I agree mate because I like to keep things simple tbh. I'd rather train hard. Eat pretty well and sleep.

That's why I also just do compounds


----------



## m575 (Apr 4, 2010)

flinty90 said:


> exactly what i said mate , definitely what i would do


so you did mate. lol missed that


----------



## Kennyken (Jun 20, 2011)

I'm gonna throw a spanner in the work chaps ....

Cardio?

I asked about that this morning because I think i'm getting bit fat. Lol


----------



## m575 (Apr 4, 2010)

Kennyken said:


> I'm gonna throw a spanner in the work chaps ....
> 
> Cardio?
> 
> I asked about that this morning because I think i'm getting bit fat. Lol


if you think your gaining too much fat try lowering calories slightly or upping cardio. its healthy anyway thats the only reason i do it lol


----------



## Kennyken (Jun 20, 2011)

m575 said:


> if you think your gaining too much fat try lowering calories slightly or upping cardio. its healthy anyway thats the only reason i do it lol


Will I lose strength ?


----------



## m575 (Apr 4, 2010)

cant see any reason why you would lose any strength just by introducing cardio


----------



## flinty90 (Jul 1, 2010)

Kennyken said:


> Will I lose strength ?


no mate, do steady state cardio after your workouts . just 20 minutes and keep your heart rate between 110 and 130 bpm.. that will aid you to burn fat


----------



## SteamRod (Oct 1, 2007)

up to your self if you are happy with your level of fat no need to cut at all better to focus on adding lean mass and cut in a year or two. A higher basal metabolic rate is better than any diet or cardio.

plus you will likely lose fat along the way.


----------



## T_Woody (Jul 16, 2008)

Get running and cutting and you'l see changes in no time - changes = motivation to go on and acheive what you desire


----------



## BigBarnBoy (May 7, 2011)

Id say do what your doing mate..you got a good base there.

If anything just sort your diet abit but only to clean it up best you can manage.

Keep lifting simple and heavy nothing fancy + abit steady state cardio maybe twice a week and youl go good.

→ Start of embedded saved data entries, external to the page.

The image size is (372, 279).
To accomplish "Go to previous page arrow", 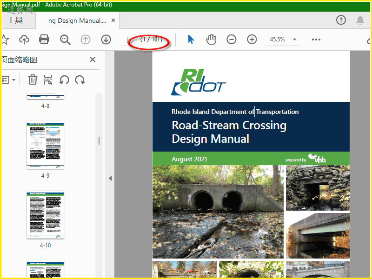I will click(x=86, y=40).
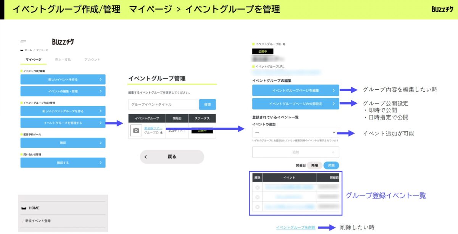Select 降順 descending sort order

tap(314, 166)
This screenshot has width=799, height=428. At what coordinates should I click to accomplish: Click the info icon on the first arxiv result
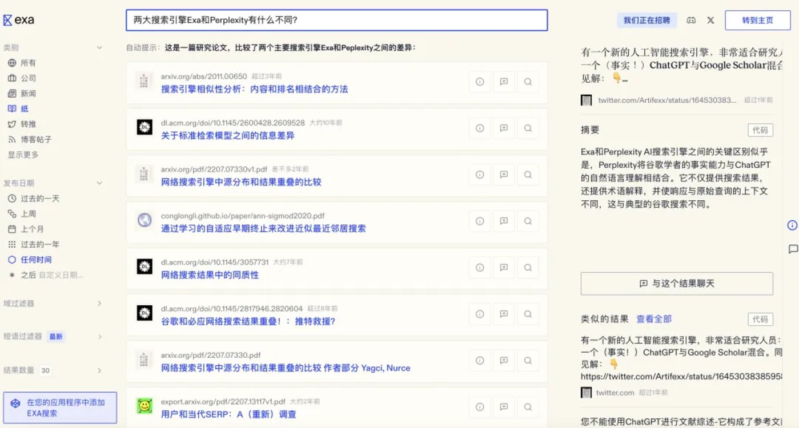pyautogui.click(x=480, y=82)
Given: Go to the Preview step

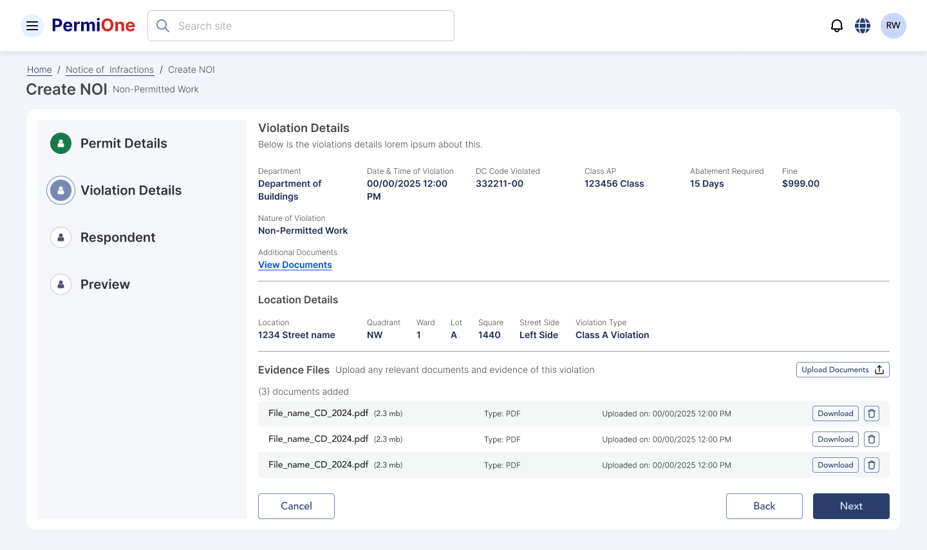Looking at the screenshot, I should point(105,285).
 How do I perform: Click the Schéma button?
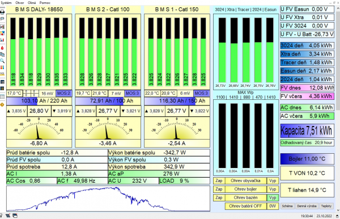287,206
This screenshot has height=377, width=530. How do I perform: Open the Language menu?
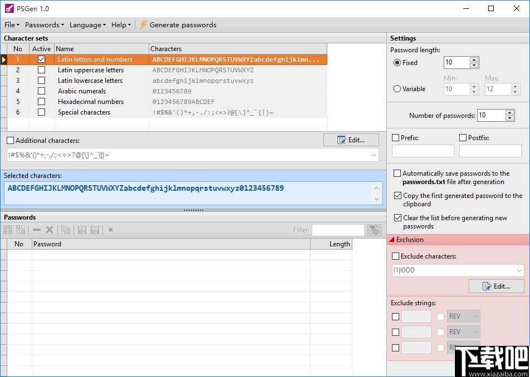click(x=87, y=24)
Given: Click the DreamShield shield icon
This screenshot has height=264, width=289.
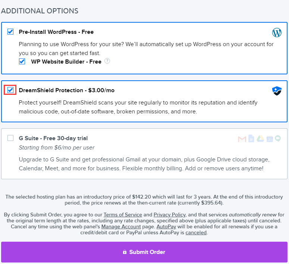Looking at the screenshot, I should click(277, 91).
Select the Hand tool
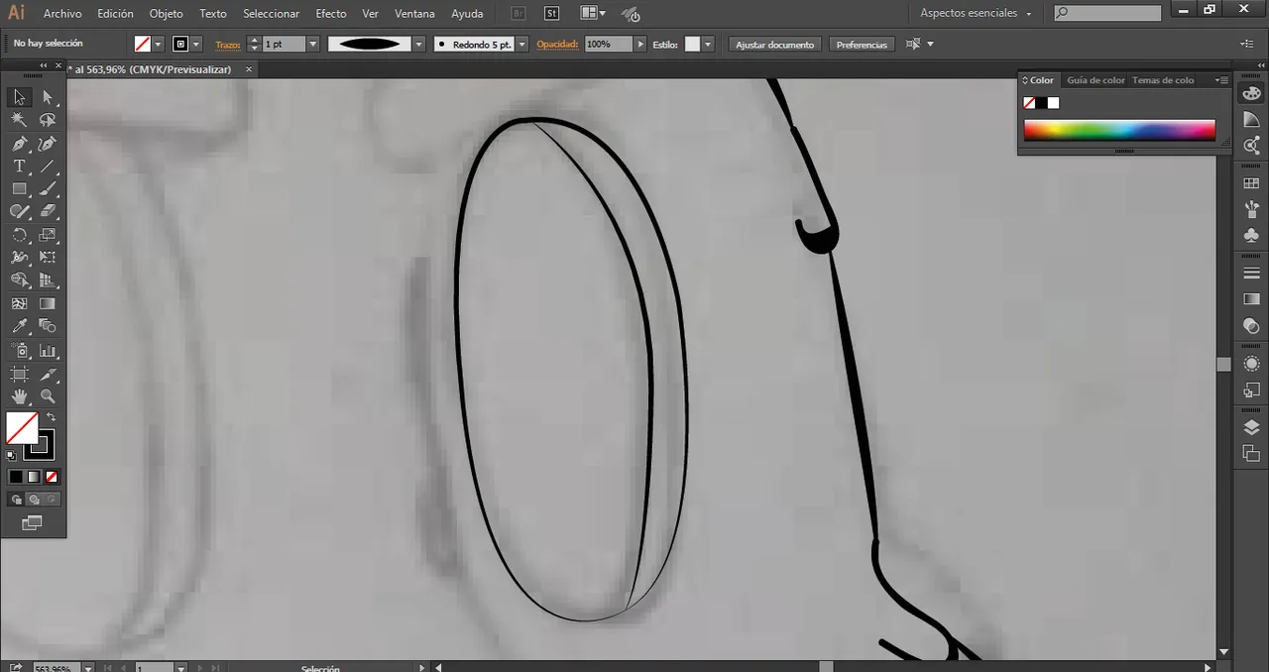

See how you are in 6 months time and go from there. 3 months training is nothing..build some muscle 1st as you probably dont have too much being new to it :thumbup1:


----------



## &lt;JAY_JAY&gt; (Jan 4, 2007)

I think you have to much body fat, but thats just my opinion you asked, i read dorian yates once say, if you cant see and visable abs, your carrying to much bodyfat, but depends how you want to look, some guys just want to look big with there clothes on lol, keep lifting, eat cleaner, and do a little cardio, with you being new to the game your gona gain for the first year anyhow pretty good, but you just dont want to add more fat, or you could just do what your doing for 6 month and see how it pans out, not to many people last longer than a year lol. But we all have diffrent aims, am one who does not do bulk, cut, bulk cut, i want to be in shape all year.


----------



## Jux (Jul 23, 2008)

I think you definitely need to cut...

...the small talk and give me your number :wub:

lol


----------



## Kennyken (Jun 20, 2011)

Lloyd DA said:


> I think you definitely need to cut...
> 
> ...the small talk and give me your number :wub:
> 
> lol


Lol why do you want my number !?


----------



## BigBarnBoy (May 7, 2011)

Kennyken said:


> Lol why do you want my number !?


You sure you want to know?...... :whistling:


----------



## Kennyken (Jun 20, 2011)

BigBarnBoy said:


> You sure you want to know?...... :whistling:


Haha why not??


----------



## big silver back (Jan 17, 2009)

Bulking is just for people with no self disipline who like eating sh1t, no good will ever come of it! Eat clean even when powertraining, get rid of the bodyfat and you will and feel better..... Bulk! ffs :laugh:


----------



## Kennyken (Jun 20, 2011)

Tell you what il give you my number if either you are one of the below:

1) a gorgeous blonde office girl

Or

2) rich


----------



## Kennyken (Jun 20, 2011)

Kennyken said:


> Tell you what il give you my number if either you are one of the below:
> 
> 1) a gorgeous blonde office girl
> 
> ...


Well ???


----------